Soms gaat het puur om de oerkracht van de songs, en SONS heeft die songs. Het kwartet uit Melsele vormt niet alleen letterlijk de Nieuwe Lichting, maar doet dat ook figuurlijk. Aan briljante postpunk en mathpunk geen gebrek in ons rijk bedeelde pocketlandje. Een combinatie van garagepunk en vuile bluesrock vormt een minder alledaagse cocktail. Een uitverkochte Charlatan (want café Trefpunt bleek naderhand een paar maatjes te klein) verwelkomde de Nieuwe Helden uit Melsele met open armen.
Wanted Dead en Concrete Waves komen meteen al stevig binnenrollen en het kleine podium kraakt al meteen in haar oude voegen. Desondanks blijft het publiek er verrassend stoïcijns onder. De ritmesectie danst en bluest aanstekelijk in het heerlijke I Need A Gun waarin de samenzang tussen bandleader Robin Borghgraef en bassist Jens De Ruyte nog eens haarfijn aantoont waarin SONS sterk is. Pure stevige vuile garagepunk met een hoge volumeknop en een melodische meerstemmigheid dus!

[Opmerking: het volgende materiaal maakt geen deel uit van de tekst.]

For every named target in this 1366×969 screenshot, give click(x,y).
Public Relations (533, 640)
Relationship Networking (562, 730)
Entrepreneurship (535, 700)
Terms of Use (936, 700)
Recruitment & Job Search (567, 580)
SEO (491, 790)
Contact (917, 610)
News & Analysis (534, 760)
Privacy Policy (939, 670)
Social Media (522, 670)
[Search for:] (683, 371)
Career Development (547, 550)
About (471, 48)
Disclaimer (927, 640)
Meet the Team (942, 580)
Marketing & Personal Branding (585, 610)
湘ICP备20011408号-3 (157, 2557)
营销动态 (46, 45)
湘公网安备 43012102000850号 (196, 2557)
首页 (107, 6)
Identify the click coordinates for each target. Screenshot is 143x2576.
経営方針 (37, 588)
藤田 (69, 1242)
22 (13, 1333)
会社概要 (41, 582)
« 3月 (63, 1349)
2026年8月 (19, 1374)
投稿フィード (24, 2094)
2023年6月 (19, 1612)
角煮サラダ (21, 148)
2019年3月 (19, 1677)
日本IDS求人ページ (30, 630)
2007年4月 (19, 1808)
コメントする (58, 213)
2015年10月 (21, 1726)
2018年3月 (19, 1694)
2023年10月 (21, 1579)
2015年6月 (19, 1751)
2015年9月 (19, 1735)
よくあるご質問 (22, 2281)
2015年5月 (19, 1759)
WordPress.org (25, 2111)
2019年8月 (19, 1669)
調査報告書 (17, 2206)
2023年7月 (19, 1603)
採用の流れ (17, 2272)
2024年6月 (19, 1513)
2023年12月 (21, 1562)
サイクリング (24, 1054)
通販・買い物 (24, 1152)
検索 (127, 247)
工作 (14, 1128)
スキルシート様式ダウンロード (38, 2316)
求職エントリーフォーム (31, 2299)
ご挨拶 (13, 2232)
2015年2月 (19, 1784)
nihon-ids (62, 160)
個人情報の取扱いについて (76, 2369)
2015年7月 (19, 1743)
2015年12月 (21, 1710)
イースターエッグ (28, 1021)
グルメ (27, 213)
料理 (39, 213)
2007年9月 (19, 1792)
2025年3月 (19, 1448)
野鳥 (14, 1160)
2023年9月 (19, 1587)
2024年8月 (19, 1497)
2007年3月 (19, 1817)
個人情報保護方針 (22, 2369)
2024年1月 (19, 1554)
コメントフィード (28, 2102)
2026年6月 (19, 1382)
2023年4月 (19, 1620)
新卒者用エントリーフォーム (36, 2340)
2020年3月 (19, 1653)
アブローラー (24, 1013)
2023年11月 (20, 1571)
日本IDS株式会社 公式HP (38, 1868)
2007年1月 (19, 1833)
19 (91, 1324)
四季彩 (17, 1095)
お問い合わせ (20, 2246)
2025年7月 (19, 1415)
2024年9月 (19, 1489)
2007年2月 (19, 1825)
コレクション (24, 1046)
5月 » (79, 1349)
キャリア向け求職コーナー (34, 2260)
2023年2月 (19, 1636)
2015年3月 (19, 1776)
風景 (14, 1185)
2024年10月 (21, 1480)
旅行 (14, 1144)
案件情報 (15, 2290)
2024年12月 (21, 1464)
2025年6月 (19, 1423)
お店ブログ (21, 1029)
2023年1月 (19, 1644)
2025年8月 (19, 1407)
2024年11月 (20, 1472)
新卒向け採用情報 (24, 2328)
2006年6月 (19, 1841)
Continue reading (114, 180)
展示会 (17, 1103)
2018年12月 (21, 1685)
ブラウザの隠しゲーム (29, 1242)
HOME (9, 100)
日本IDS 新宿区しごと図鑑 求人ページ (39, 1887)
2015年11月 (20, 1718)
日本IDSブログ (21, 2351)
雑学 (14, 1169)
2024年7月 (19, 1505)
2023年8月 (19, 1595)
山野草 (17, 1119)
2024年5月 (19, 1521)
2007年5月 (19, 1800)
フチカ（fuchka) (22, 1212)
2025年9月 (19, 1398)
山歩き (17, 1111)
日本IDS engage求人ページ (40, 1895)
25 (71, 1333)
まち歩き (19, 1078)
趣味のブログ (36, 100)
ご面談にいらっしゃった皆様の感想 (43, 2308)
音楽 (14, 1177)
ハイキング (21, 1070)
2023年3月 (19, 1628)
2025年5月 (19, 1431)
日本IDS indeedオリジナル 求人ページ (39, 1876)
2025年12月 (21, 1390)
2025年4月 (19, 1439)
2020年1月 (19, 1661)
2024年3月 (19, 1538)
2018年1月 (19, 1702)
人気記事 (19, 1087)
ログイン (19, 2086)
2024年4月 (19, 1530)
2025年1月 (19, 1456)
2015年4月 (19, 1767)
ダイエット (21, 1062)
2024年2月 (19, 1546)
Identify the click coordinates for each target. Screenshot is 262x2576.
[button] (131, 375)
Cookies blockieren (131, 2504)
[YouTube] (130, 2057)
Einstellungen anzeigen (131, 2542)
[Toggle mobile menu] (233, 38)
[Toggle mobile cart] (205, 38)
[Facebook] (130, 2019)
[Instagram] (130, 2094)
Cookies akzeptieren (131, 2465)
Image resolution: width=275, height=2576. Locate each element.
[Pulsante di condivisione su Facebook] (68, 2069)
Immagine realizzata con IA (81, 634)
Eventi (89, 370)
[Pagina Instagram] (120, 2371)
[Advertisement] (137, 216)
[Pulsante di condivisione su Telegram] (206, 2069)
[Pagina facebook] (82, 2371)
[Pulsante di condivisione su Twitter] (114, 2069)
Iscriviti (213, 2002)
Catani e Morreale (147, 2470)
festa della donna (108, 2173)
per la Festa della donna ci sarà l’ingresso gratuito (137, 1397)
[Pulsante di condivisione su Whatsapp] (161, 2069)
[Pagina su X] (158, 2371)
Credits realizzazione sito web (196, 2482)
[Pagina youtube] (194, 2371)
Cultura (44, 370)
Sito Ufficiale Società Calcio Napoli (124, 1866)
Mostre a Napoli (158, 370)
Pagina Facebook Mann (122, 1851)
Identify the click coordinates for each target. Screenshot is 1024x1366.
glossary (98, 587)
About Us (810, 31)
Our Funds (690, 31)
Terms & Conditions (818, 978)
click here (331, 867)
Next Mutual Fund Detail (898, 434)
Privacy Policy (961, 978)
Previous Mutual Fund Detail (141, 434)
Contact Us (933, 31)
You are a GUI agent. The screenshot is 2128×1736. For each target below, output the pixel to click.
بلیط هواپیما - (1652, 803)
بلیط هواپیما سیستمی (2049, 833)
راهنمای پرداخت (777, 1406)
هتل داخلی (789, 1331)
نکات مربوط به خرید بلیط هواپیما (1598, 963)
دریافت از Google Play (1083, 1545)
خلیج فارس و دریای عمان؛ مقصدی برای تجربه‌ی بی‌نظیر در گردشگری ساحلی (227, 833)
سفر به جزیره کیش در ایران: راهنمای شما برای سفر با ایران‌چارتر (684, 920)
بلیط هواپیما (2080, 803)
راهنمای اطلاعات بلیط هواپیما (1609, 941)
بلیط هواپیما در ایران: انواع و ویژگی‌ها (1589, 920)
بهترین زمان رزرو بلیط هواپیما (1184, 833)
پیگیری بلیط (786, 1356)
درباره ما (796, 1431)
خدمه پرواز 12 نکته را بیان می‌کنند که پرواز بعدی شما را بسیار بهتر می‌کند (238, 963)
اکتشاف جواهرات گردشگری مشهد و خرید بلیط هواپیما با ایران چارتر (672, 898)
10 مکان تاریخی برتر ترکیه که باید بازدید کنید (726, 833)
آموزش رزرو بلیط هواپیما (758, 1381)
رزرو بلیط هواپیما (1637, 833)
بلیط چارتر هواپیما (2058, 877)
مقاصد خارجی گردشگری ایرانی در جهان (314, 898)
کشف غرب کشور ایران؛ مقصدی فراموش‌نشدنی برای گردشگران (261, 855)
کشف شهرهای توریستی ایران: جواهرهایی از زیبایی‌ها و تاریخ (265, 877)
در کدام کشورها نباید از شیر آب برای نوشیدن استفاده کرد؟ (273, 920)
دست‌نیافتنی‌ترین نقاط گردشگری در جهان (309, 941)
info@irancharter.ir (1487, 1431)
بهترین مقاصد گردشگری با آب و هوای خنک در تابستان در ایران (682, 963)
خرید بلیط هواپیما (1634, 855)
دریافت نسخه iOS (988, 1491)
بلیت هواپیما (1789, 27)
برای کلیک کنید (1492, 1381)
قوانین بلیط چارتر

Jammer toch dat de georkestreerde moshpit tijdens de stilaan obligate Black Keys-cover niet een keer spontaan ontspint. Een aantal intimi ruien de boel op en transformeren op uitgekiende wijze de eerste rijen tot een sfeervolle en niet meer te stuiten pletwals van Ramonesiaanse gelukzaligheid. Punt is dat SONS dit eigenlijk niet nodig zou mogen hebben want het zinderende slottrio spreekt voor zich. Tube Spit en StuBru-hit Ricochet lanceren de band plankgas richting de apocalyptische finale van het meesterlijke Do They See Me. Aanzwellende gitaren, overstuurde ritmesectie, onderkoelde gezang, een denderende rotvaart en een perfect aansturende break middenin, de song heeft alles.
Drie kwartier zijn nooit zo snel voorbij gevlogen, suizende oren en een orkaangevoel later stellen we vast dat we in België gitaarmuziekland niet mogen klagen. Het kan soms simpel zijn en ons gevoel zegt dat deze rakkers het nog ver kunnen schoppen.